Exact copies of the line with "The width and height of the screenshot is (1596, 989)." and of all lines after it through the end of the entries are required, and no other lines.
--------------------------------------------------
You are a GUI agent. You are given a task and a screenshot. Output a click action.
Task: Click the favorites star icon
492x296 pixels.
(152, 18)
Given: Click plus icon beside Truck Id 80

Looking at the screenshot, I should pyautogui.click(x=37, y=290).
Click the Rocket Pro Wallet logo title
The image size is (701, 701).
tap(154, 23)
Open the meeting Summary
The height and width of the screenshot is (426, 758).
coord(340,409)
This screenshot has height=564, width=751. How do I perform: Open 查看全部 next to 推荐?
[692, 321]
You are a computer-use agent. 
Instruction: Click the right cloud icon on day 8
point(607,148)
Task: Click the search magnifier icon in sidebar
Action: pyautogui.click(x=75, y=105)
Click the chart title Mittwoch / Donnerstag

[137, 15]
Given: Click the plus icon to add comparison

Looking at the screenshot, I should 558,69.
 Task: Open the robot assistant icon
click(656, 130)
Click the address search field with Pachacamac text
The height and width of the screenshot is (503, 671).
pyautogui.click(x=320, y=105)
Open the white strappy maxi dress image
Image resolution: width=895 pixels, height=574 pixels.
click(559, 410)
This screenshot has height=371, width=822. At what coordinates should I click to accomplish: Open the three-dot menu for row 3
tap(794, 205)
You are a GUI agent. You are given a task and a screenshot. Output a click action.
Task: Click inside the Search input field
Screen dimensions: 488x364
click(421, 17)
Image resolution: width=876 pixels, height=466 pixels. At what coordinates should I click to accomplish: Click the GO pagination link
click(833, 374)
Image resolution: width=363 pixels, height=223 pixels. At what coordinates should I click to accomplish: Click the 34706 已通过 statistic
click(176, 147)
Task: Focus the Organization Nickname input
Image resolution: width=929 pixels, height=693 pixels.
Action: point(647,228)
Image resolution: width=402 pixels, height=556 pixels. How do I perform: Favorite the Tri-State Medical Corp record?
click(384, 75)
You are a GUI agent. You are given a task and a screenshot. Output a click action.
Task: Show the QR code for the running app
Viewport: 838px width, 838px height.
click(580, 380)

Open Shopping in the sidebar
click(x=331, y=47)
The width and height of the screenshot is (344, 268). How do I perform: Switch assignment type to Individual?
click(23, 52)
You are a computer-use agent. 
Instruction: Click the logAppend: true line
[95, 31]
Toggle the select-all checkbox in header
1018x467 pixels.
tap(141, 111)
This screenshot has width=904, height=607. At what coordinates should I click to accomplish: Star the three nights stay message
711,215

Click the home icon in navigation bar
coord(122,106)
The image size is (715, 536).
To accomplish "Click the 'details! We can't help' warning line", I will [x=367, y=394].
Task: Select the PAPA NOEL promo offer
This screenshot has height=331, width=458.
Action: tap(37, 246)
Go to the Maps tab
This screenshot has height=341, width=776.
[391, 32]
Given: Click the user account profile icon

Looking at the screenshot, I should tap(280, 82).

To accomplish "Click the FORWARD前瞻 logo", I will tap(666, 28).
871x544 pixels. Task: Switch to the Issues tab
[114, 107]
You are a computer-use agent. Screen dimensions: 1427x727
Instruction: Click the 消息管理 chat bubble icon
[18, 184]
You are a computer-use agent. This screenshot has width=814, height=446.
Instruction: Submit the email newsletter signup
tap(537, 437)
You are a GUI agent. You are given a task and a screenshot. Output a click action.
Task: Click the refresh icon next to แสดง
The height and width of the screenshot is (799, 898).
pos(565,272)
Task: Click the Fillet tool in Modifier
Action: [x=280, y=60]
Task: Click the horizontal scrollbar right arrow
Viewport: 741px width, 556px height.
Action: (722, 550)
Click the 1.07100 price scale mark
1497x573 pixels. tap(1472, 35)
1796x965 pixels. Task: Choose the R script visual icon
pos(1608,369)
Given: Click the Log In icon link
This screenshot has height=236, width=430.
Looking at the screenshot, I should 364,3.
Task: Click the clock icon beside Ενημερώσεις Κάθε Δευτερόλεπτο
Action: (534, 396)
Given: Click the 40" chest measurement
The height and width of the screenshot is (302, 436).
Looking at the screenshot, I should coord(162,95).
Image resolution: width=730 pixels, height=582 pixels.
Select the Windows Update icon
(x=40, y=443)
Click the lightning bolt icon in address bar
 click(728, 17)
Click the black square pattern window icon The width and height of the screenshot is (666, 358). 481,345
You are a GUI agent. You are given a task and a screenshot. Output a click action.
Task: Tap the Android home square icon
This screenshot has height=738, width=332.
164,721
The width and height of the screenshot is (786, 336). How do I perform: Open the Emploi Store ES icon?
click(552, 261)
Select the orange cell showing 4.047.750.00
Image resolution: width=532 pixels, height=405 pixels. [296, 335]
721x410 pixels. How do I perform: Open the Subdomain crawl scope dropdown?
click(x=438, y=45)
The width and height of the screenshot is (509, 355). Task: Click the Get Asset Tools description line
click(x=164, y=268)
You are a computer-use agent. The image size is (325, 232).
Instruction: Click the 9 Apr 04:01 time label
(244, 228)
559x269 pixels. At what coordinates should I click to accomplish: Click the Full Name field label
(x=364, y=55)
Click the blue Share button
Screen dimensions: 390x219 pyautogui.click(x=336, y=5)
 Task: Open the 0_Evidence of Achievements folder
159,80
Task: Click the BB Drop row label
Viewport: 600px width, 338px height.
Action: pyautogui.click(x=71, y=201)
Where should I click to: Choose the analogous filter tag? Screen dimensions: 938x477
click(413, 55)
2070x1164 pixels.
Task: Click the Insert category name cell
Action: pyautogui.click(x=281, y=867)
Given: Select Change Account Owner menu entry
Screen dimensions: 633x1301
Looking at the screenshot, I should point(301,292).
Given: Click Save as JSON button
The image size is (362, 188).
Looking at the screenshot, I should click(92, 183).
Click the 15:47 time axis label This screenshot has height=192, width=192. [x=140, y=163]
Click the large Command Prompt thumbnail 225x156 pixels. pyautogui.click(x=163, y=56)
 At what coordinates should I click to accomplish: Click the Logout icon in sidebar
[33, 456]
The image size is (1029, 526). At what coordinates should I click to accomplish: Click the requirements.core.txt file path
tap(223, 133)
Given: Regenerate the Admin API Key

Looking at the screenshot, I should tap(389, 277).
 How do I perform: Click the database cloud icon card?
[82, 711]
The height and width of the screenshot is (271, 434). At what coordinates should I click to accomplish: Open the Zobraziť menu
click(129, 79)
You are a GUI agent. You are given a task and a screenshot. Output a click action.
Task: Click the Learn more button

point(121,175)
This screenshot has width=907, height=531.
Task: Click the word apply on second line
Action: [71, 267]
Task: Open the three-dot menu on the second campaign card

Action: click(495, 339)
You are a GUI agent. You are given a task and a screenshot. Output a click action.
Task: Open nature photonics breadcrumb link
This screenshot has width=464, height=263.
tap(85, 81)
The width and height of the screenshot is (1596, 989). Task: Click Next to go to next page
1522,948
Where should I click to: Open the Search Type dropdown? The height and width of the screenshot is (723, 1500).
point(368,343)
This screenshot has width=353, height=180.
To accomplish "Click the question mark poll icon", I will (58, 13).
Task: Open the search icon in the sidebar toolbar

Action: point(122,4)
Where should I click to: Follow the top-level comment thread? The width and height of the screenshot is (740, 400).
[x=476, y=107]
--------------------------------------------------
Task output
The width and height of the screenshot is (1596, 989). Task: Click Next to go to next page
1522,948
Where should I click to: Open the Search Type dropdown? The height and width of the screenshot is (723, 1500).
point(368,343)
This screenshot has width=353, height=180.
To accomplish "Click the question mark poll icon", I will (58, 13).
Task: Open the search icon in the sidebar toolbar

Action: point(122,4)
Where should I click to: Follow the top-level comment thread? The width and height of the screenshot is (740, 400).
[x=476, y=107]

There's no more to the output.